I remember growing up and seeing Joan Rivers on TV. My mom, an import from the very blue collar northern parts of England, always considered herself quite proper, in spite of her humble beginnings. She had "Victorian values" and was often willing to describe herself as a "prude."
I cannot tell you how many times I would be sitting in the living room and my mom would be watching -- in shock -- Joan Rivers being interviewed on one of the many popular talk shows at the time. It did not matter what program it was: The Mike Douglas Show, Merv Griffin, the list goes on; if Joan was on, my mom would be watching. She always displayed disgust, even as she tried to hold her laughter, during Rivers' "potty mouth" act. She would anxiously turn up the volume, while sincerely asking, "why do they allow such on TV?"
Some of Rivers' memorable quotes include:
"It's been so long since I made love, I can't remember who gets tied up."
"I like colonic irrigation because sometimes you find old jewelry" and my personal favorite...
"My love life is like a piece of Swiss cheese. Most of it's missing, and what's there stinks."
Pretty offensive stuff. My mom was disgusted, "be quiet dear and turn up the TV." "Yes, mom."

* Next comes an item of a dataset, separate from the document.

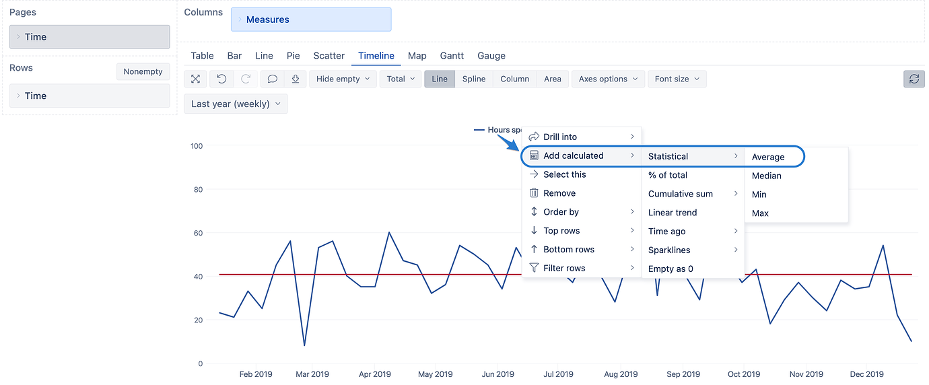Switch chart type to Column

click(x=514, y=79)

Rivers was one of those people who could continuously reinvent herself as necessary. She got herself a degree in English, but aspired towards a career in acting. Instead, she found herself as a pioneer among female stand up comics. Although this never translated into cinematic success, it did lead to a busy career in the talk show circuit. This led to huge success as she eventually became the "permanent guest host" of The Tonight Show with Johnny Carson. These were, respectively, the most important program and person in the late night television universe. Concluding that Carson would never give up his post and getting a call from Fox to do a talk show of her own, Rivers gave up her role with Carson. She would soon find out that she also gave up the relationship with Carson himself. Her new show simply did not cut it and was canceled after a year. Shortly after that, her beloved husband (and butt of many of her jokes), Edgar Rosenberg, committed suicide and left Rivers on her own, without work, and in financial ruin. Her old mentor, Johnny Carson remained forever bitter over Rivers' departure from The Tonight Show and would have nothing to do with her. She was entirely on her own.

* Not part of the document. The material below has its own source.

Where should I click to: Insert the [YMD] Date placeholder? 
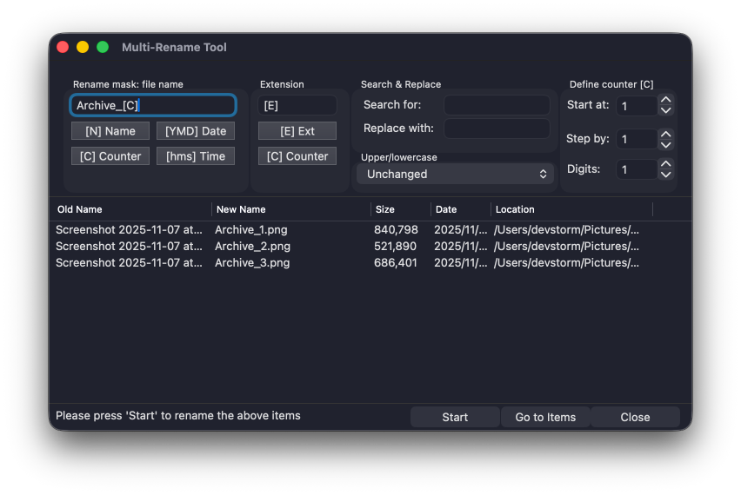(x=196, y=131)
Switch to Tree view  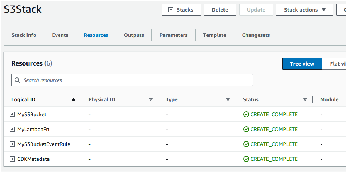click(x=302, y=64)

Undeterred, Rivers became the voice of fashion, covering red carpet events while combining an uncanny knowledge of the industry with her biting humor. Showing up at a red carpet event in the wrong dress could be very dangerous, if Rivers was covering it. In addition to covering major celebrity events, Rivers also became the poster child of QVC (one of the many consumer shopping networks), spending two decades on the channel selling her own line of jewelry, clothing, and other accessories. Rivers was tough and resourceful. She was willing to do almost anything in order to take care of her daughter and herself. She proved to be very successful in her own, unique, way.
Rivers was not only shocking in her humor and unusual career path, but even in her death.
Every year we hear of celebrities that have passed away. The vast majority of them seem to have "departed" before they died. They had suffered from long term bouts of drugs and alcohol, or they would be hit with a terrible illness long before their passing, or they would simply fade away. So often we say, "I thought that person was already dead!" That was not the case with Joan Rivers.
With her sudden departure it has become difficult to turn on the TV without seeing another tribute to the comedienne. In one interview, not too long ago, she told the reporter, "what I really fear is this" and she opened up a calendar book with empty pages. If that book ever became empty, she said, her life would have been for nothing. She never had that problem. The day after her common endoscopy that eventually led to the complications that took her life, she was scheduled for a comedy show and her "book" was filled with such events for months to come.
Rivers has shocked us again, dramatically exiting just when we all were expecting more. Shocking people may very well be the thing that she did best.
"Hey mom, can I watch Laugh-in tonight?" "Don't be daft, Kevin, that show is garbage, and please hush up, Joan Rivers is back on." Shockingly, even my prudish mother found Rivers entertaining, even if she could never admit it.